Wishart hits on a deeper problem
WHEN people ask what Pete Wishart is like, I always answer, quite honestly, he’s one of the nice guys at Westminster.
The musician turned politician is good company and doesn’t take himself too seriously. People are surprised when I say that because while Wishart is gentleman in the flesh, he is an online Mr Hyde.
The SNP MP is prone to dishing it out heavy on Twitter and taking no prisoners. Yet when he made a reasoned case for delaying a second independence referendum, Wishart felt the hornet’s sting of the cybernats.
He wrote: “I was surprised by the vehemence of people I presumed were political comrades. It would be easy to dismiss that as ‘just Twitter’ but I know that environment reasonably well and have to conclude we might have an issue and difficulty in our movement.”
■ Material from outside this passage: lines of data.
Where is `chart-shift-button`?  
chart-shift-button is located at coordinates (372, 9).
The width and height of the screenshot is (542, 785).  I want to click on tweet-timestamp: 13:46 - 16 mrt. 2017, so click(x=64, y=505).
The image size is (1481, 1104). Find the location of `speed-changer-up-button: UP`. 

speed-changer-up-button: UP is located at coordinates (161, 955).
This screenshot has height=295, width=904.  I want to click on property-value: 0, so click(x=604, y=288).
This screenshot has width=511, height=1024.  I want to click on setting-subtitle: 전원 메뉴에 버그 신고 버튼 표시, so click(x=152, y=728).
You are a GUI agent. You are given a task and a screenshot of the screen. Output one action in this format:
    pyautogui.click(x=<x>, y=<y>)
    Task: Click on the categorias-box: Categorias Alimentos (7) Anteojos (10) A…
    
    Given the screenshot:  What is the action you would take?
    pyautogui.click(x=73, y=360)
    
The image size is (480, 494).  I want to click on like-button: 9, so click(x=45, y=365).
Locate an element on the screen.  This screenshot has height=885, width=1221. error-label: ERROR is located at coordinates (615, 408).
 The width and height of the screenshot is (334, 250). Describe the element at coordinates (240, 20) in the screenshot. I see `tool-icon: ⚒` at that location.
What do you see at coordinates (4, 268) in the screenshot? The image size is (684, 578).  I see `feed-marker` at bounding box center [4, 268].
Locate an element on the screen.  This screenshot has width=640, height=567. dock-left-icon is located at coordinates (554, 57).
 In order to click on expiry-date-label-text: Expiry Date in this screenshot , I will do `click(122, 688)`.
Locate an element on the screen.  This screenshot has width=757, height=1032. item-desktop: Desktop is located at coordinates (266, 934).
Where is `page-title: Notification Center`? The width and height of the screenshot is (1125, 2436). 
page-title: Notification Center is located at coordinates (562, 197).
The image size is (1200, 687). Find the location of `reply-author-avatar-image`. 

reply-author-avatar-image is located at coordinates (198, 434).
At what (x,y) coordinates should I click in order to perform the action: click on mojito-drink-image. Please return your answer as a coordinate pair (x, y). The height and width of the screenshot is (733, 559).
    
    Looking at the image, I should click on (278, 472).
Easy to say, “we told you so, Pete” but he’s hit on a deeper problem. Just as Corbynistas brook no criticism, many nationalists will not let anyone question their holy grail.
Politicians like Wishart now have to live with followers who use the web and politics as a version of George Orwell’s “two minute hate”. Sadly for Pete, and everyone else, there’s little reasoned debate.
Only outrage drives online traffic and in their Facebook newsfeeds, people read a datadriven reinforcement of their own prejudice. Wishart’s belated discovery of this switchblade traffic would not surprise Orwell, nor RL Stevenson either.
As Dr Jekyll said: “If I am the chief of sinners, I am the chief of sufferers also.”